Convert the lines from the line with "Add stock with +自选 button" to the line with "This screenshot has width=2576, height=1027." into a Markdown table with the columns Row and Line, numbering each row and leaving out any blank lines.

(Saved data entries)
----------------

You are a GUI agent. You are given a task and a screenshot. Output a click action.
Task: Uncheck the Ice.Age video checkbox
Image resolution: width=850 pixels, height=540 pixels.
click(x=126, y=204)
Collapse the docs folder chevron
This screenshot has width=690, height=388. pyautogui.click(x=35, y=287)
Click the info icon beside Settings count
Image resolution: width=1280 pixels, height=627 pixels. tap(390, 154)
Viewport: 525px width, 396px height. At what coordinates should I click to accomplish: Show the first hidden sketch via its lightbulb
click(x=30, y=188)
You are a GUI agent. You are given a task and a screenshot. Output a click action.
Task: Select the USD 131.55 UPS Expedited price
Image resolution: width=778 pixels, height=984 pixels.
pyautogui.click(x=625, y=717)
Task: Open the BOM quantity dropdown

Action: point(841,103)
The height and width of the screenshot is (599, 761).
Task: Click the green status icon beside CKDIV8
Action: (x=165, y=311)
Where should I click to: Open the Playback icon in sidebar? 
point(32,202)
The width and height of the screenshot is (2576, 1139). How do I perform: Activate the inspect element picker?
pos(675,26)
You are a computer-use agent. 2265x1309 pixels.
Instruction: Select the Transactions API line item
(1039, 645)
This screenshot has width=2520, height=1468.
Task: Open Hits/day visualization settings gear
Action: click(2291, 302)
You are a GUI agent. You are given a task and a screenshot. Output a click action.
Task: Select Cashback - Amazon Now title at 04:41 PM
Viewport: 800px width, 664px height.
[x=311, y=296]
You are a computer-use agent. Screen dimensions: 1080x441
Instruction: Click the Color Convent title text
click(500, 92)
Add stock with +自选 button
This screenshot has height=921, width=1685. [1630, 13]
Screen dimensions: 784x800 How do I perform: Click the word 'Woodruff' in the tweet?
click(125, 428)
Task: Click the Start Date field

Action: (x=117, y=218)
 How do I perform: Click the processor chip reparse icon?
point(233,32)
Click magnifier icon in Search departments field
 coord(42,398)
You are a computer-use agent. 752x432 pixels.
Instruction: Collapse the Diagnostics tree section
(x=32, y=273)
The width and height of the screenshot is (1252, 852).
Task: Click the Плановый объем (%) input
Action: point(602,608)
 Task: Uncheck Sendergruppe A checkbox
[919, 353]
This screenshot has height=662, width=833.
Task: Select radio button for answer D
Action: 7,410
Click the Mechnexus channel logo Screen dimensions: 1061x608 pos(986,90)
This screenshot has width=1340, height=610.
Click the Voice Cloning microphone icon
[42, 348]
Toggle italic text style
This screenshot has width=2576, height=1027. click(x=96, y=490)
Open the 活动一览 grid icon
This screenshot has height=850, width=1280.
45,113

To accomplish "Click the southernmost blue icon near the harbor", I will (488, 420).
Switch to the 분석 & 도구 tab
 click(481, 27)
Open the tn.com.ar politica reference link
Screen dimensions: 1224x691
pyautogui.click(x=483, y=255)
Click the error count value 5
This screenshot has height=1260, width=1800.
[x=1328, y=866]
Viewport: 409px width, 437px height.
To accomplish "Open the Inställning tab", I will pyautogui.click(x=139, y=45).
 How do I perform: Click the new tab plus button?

----------------

### SOLUTION TO THIS TASK
| Row | Line |
|---|---|
| 1 | Add stock with +自选 button |
| 2 | This screenshot has height=921, width=1685. [1630, 13] |
| 3 | Screen dimensions: 784x800 How do I perform: Click the word 'Woodruff' in the tweet? |
| 4 | click(125, 428) |
| 5 | Task: Click the Start Date field |
| 6 | Action: (x=117, y=218) |
| 7 |  How do I perform: Click the processor chip reparse icon? |
| 8 | point(233,32) |
| 9 | Click magnifier icon in Search departments field |
| 10 |  coord(42,398) |
| 11 | You are a computer-use agent. 752x432 pixels. |
| 12 | Instruction: Collapse the Diagnostics tree section |
| 13 | (x=32, y=273) |
| 14 | The width and height of the screenshot is (1252, 852). |
| 15 | Task: Click the Плановый объем (%) input |
| 16 | Action: point(602,608) |
| 17 |  Task: Uncheck Sendergruppe A checkbox |
| 18 | [919, 353] |
| 19 | This screenshot has height=662, width=833. |
| 20 | Task: Select radio button for answer D |
| 21 | Action: 7,410 |
| 22 | Click the Mechnexus channel logo Screen dimensions: 1061x608 pos(986,90) |
| 23 | This screenshot has width=1340, height=610. |
| 24 | Click the Voice Cloning microphone icon |
| 25 | [42, 348] |
| 26 | Toggle italic text style |
| 27 | This screenshot has width=2576, height=1027. click(x=96, y=490) |